Whether you’re able to be creative or not has little to do with how old you are or whether you’re female or male, but it might depend heavily on where you live, how your boss treats you, and how you were educated.
According to a mammoth survey conducted by Adobe (and strategically released at that company’s CS6 launch event), there are significant gaps in creativity, but those gaps might not be where you expect to find them.
The study reveals some interesting statistics. Around 80 percent of respondents said they thought creativity is “critical to economic growth.” More than 60 percent of them also said creativity is important to society.
However, just 25 percent of respondents said they are currently living up to their creative potential.
What enables those lucky 25 percent to live up to their potential and be creative? For the 5,000 adults around the world in Adobe’s survey, age and gender have almost nothing to do with it. Rather, it all comes down to environmental factors: location, education, and work.
Japan and the U.S. are the first- and second-most creative countries, respectively, among a global audience. While Japanese in the survey didn’t see themselves as particularly creative, they earned high marks from their peers in other countries.
Americans, on the other hand, said they felt highly creative, but the country was ranked second-best globally.
Our biggest barrier to creativity might be at work. In the survey, 75 percent of respondents said they have been experiencing more and more pressure from superiors to be productive rather than creative in the workplace, even though their jobs require at least some measure of creativity. This kind of bottom line-focused emphasis on producing rather than creating leads to — no surprise — less creativity at work. Respondents said they spend around 25 percent of their workday being creative, mostly due to lack of time.

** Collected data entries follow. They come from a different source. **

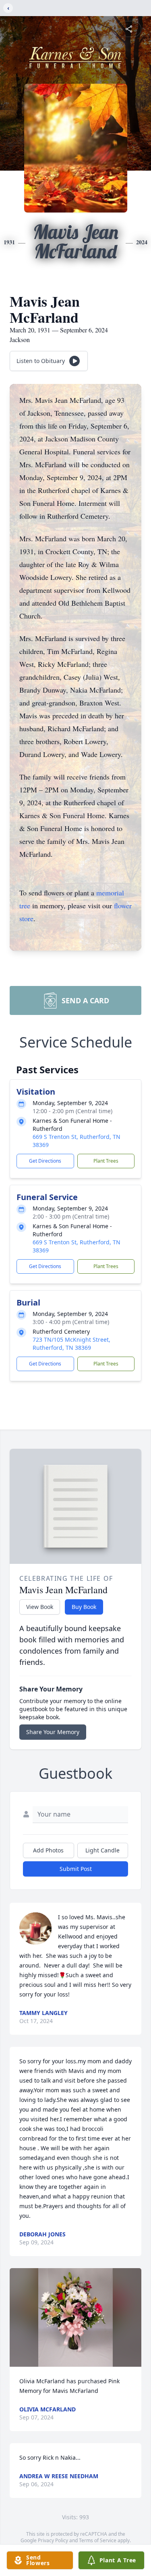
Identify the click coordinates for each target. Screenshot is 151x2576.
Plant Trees (105, 1160)
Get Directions (45, 1160)
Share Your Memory (52, 1732)
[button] (75, 2317)
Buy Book (84, 1607)
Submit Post (76, 1869)
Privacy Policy (53, 2540)
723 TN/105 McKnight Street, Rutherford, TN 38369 (71, 1343)
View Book (39, 1607)
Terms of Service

Another major factor in creativity is education: not whether you had a “good” or “expensive” or “public” education, but whether you were encouraged to develop your creativity starting at an early age and continuing throughout your school years.
Around the globe, more than half of Adobe’s respondents said creativity is being stamped out rather than nourished by the education system.
“One of the myths of creativity is that very few people are really creative,” said education and creativity specialist Sir Ken Robinson, Ph.D., in a release around the survey.
“The truth is that everyone has great capacities but not everyone develops them. One of the problems is that too often our educational systems don’t enable students to develop their natural creative powers. Instead, they promote uniformity and standardization. The result is that we’re draining people of their creative possibilities and, as this study reveals, producing a workforce that’s conditioned to prioritize conformity over creativity.”
Finally, access to creativity-boosting tools can be important to expressing your creative urges. In Adobe’s survey, 40 percent of respondents said they do not have the tools they need to be creative. These tools are seen as the single most important key to expressing one’s creativity (by 65 percent of all respondents and 76 percent of U.S. respondents).
Of course, an emphasis on tools for creativity is what you’d expect from a company like Adobe. Nevertheless, having access to these kinds of tools can, in fact, make all the difference to a budding artist, designer, or filmmaker. Kinda makes you wish, at least for those young/broke creatives’ sakes, that Adobe products were less prohibitively expensive, doesn’t it?
The Adobe State of Create survey was conducted by research firm StrategyOne among a group of 5,000 adults, 1,000 each in the United States, United Kingdom, Germany, France, and Japan. The firm conducted the survey between March 30 to April 9, 2012.